Despite his antics with the nurses, Mr. Lopez always showed respect to one person—Dr. Reyes. During one of Dr. Reyes’s daily rounds, I saw Mr. Lopez smile for the first time. In stark contrast to the way he treated the nurses, he answered the doctor’s questions completely and honestly. Occasionally, he would even crack a joke. Mr. Lopez seemed to find solace in Dr. Reyes even though he could not find it elsewhere. Pleasantly surprised, I asked Dr. Reyes how she had managed to get Mr. Lopez to open up. She told me that a doctor is responsible for gaining a patient’s trust to provide optimal care and that there is no magic recipe for this. It took Dr. Reyes an excruciatingly slow process of trial and error to develop a relationship with Dr. Lopez that transcended dependence. 

So it began. I knew it would be difficult initially to connect with Mr. Lopez because he seemed to dislike most people’s company. Moreover, I still had to report Mr. Lopez whenever he lied to the nurses or tried to sneak out of the hospital. Obviously, that did not endear me to him. Mr. Lopez was only cooperative during meal time—he would always be the first to get in line and especially looked forward to having chicken mole So, I tried to show Mr. Lopez extra care by saving him some leftovers whenever I oversaw food distribution. When Mr. Lopez looked bored, I sat by him to read books. Soon enough, I knew Mr. Lopez’s tough exterior was cracking because he began waving when he saw me.

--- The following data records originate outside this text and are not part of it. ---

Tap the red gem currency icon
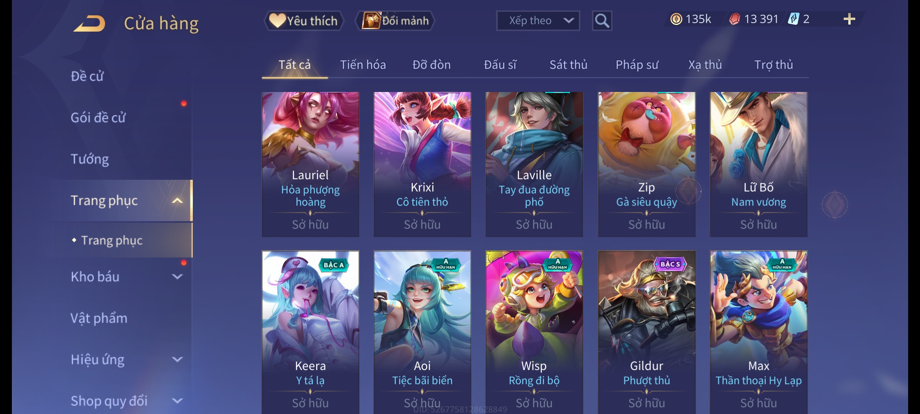The height and width of the screenshot is (414, 920). (734, 19)
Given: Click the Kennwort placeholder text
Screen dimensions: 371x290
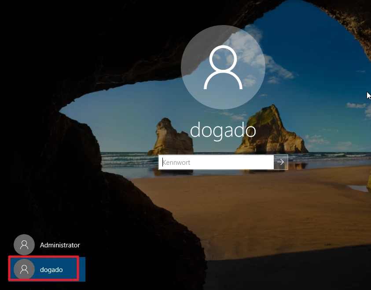Looking at the screenshot, I should click(176, 163).
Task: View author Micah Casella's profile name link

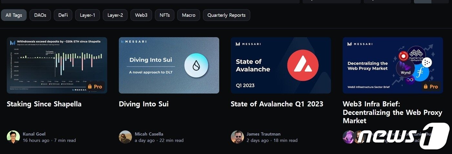Action: (x=149, y=134)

With a sense of accomplishment, I realized that doctors are more than purveyors of medical knowledge and that they must lift patients’ spirits in addition to healing their bodies. I was mesmerized by this great responsibility and desired to serve as a true companion who understands and shares patients’ burdens when the weight of the world is buckling their knees.

Considering a doctor’s dual role, it is important to enhance the quality of physical and mental care. Connecting with Mr. Lopez interpersonally sped up the trial-and-error trust-building process that Dr. Reyes alluded. On the other hand, expanding the scientific boundaries can improve the quality of medical treatments. During my time at Raul Morales Hospital, I found that so many prevalent conditions are still poorly understood. For instance, depression is a major risk factor for developing  numerous medical conditions, but its causes generally remain mysterious, as was the case for Mr. Lopez. While working in a lab that studies how to improve emotional well-being to boost cancer survivorship rates , I came to believe in the potential of research to aid patients all over the globe. Therefore, I wish to become a physician-scientist who can contribute to improving medical therapy.

I greatly appreciated the lessons I learned from working with Mr. Lopez. and wanted to stay longer to hear more of his stories. Nevertheless, my time in Mexico quickly ran out. On my final day at the hospital, I visited Mr. Lopez last. I slowly sat next to him and attempted to converse as usual. When it came time for me to leave, I reluctantly told him that I had to return to school in America. Mr. Lopez avoided looking into my eyes as I spoke. It was only when I stood up after saying a hesitant farewell that Mr. Lopez finally opened his mouth and uttered the six precious words that continually motivate me to strive to heal the body and the soul: “You will make a good doctor.”